80th edition of the Miss America competition

Miss America 2007, the 80th Miss America pageant, was held on the Las Vegas Strip in Paradise, Nevada on Monday, January 29, 2007, making it the first time that the pageant was held on a weekday, rather than the traditional Saturday since 1927's contest.

The pageant was broadcast live on CMT from the Theatre for the Performing Arts at the Aladdin Resort and Casino, only the second time that the pageant has been held outside Atlantic City.

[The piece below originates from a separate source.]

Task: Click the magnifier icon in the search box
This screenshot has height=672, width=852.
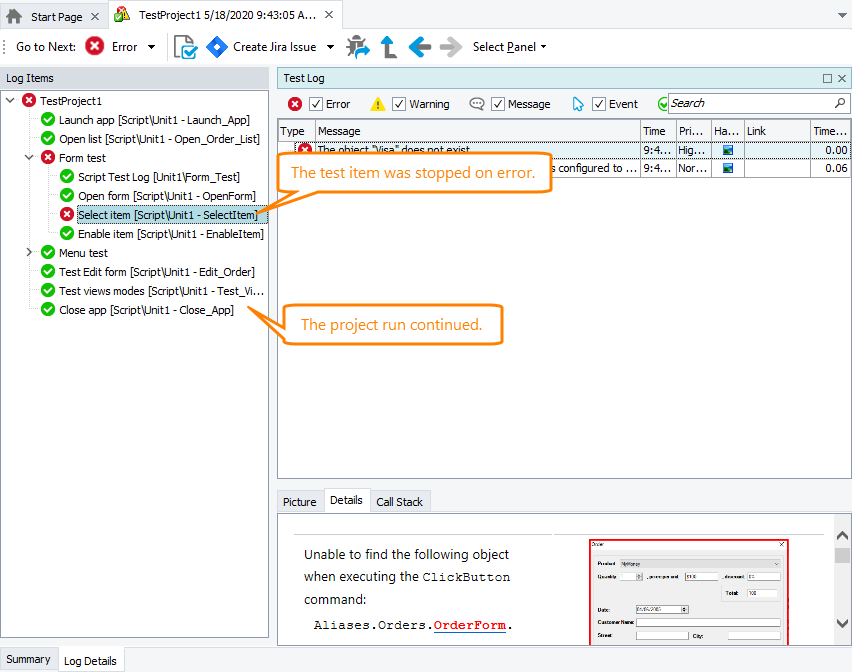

At the conclusion of the final night of competition, outgoing titleholder Jennifer Berry crowned Lauren Nelson as her successor. Both titleholders are from Oklahoma, only the second occurrence of two consecutive winners from one state. The last time that two titleholders from the same state won in consecutive years was 1959 and 1960, when Mississippi did the honor.

==Results==
===Placements===

| Placement | Contestant |
|---|---|
| Miss America 2007 | Oklahoma – Lauren Nelson; |
| 1st Runner-Up | Texas – Shilah Phillips; |
| 2nd Runner-Up | Georgia – Amanda Kozak; |
| 3rd Runner-Up | Mississippi – Taryn Foshee; |
| 4th Runner-Up | Alabama – Melinda Toole; |
| Top 10 | California – Jacquelynne Fontaine; Hawaii – Pilialoha Gaison; Pennsylvania – Emily Wills; Utah – Katie Millar; Washington – Kristen Eddings; |

===Awards===

====Preliminary awards====

| Awards | Contestant |
|---|---|
| Lifestyle and Fitness | Oklahoma Oklahoma - Lauren Nelson; Nebraska Nebraska - Molly McGrath; Pennsylvania Pennsylvania - Emily Wills; |
| Talent | Texas Texas - Shilah Phillips; Hawaii Hawaii - Pilialoha Gaison; California California - Jacquelynne Fontaine; |

====Quality of Life awards====

| Results | Contestant | Platform |
|---|---|---|
| Winner | Rhode Island Rhode Island - Allison Rogers; | Go Green! Global Warming Awareness |
| 1st runner-up | Arizona Arizona - Hilary Griffith; | Strength Over Silence: Rape Awareness And Recovery |
| 2nd runner-up | Alabama Alabama - Melinda Toole; | Character Education |
| Finalists | Georgia - Amanda Kozak; Indiana Indiana - Betsy Uschkrat; Michigan Michigan - Angela Corsi; Virginia Virginia - Adrianna Sgarlata; | Various |

====Other awards====

| Awards | Contestant |
|---|---|
| Miss Congeniality | Alabama Alabama - Melinda Toole; |
| Non-finalist Talent Award | Minnesota Minnesota - Nicole Swanson; New York New York - Bethlene Pancoast; South Carolina South Carolina - Shelley Benthall; Vermont Vermont - Sarah Watson; |

==Judges==
The six judges for the competition were:
- Entertainer, Debbie Allen
- Photographer and television personality, Nigel Barker
- Actress and Miss Florida 1974, Delta Burke
- Musician, Michael Feinstein
- Television personality, Chris Matthews
- Television personality and Miss America 1981, Susan Powell

==Crossovers==
Unusually, no former Miss USA delegates competed in this pageant, although Sarah French, formerly Miss Arkansas Teen USA 2004 (and Miss Photogenic at Miss Teen USA) competed as Miss Missouri.
Later on Amanda Kozak, Miss Georgia won the Miss Georgia USA 2008 title and competed at Miss USA 2008.